Invitée de l’émission Questions politiques sur France Inter, la députée écologiste de Paris a déclaré vouloir s'engager plus activement pour soutenir la population de l'enclave palestinienne après avoir été interpellée par l'horreur des images diffusées par le ministre israélien de la Sécurité nationale, Itamar Ben Gvir, où l'on voit des membres du dernier navire tentant de rejoindre Gaza, agenouillés et les mains liées.
Réagissant à cette situation, Rousseau a indiqué : « Les images que nous avons vues illustrent ce que vit aujourd'hui le peuple palestinien.
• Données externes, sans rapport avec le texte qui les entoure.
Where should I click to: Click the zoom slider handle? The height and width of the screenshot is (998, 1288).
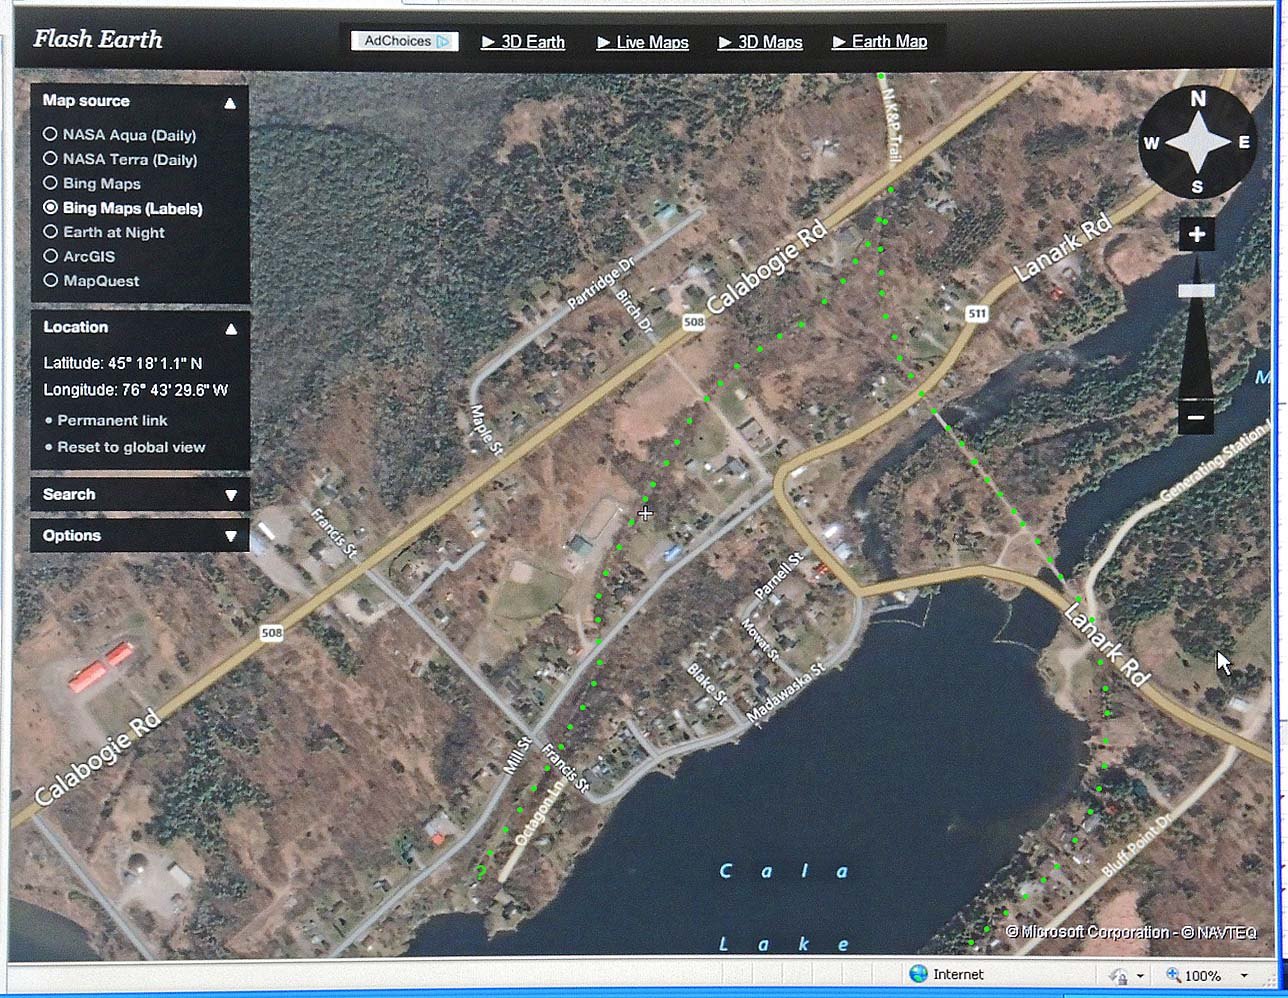(x=1196, y=291)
Je réfléchis à la possibilité de prendre part à une prochaine flottille car nous avons tous une responsabilité face à ce qui se passe là-bas. »
Rousseau a précisé qu'elle avait été contactée par les organisateurs d’une précédente mission maritime, mais qu'elle avait alors décliné l'invitation. Désormais, elle reconsidère cette option, renforçant sa position en raison des nombreux abus rapportés par les militants présents lors des dernières tentatives de traversée.
Elle a affirmé que la présence de figures publiques serait essentielle pour réduire les violences citées par ces témoins. « Je souhaite qu’il y ait des personnalités connues, afin d’éviter de tels abus, » a-t-elle déclaré.
Bien qu'elle reconnaisse que l'impact de ces opérations soit restreint, Rousseau insiste sur le fait que leur dimension politique et médiatique est cruciale : « Le symbole a parfois une grande force. »
Cette déclaration survient dans un contexte de tensions diplomatiques exacerbées autour du conflit israélo-palestinien. En réaction aux récentes images, le ministre français des Affaires étrangères, Jean-Noël Barrot, a annoncé une interdiction d'entrée pour Ben Gvir. Cependant, Rousseau juge cette mesure largement insuffisante et appelle à un durcissement de la stratégie française, plaidant pour une suspension des relations diplomatiques et commerciales avec Israël, qui, selon elle, « opère en dehors des lois internationales et des droits humains » dans ses actions à Gaza et en Cisjordanie.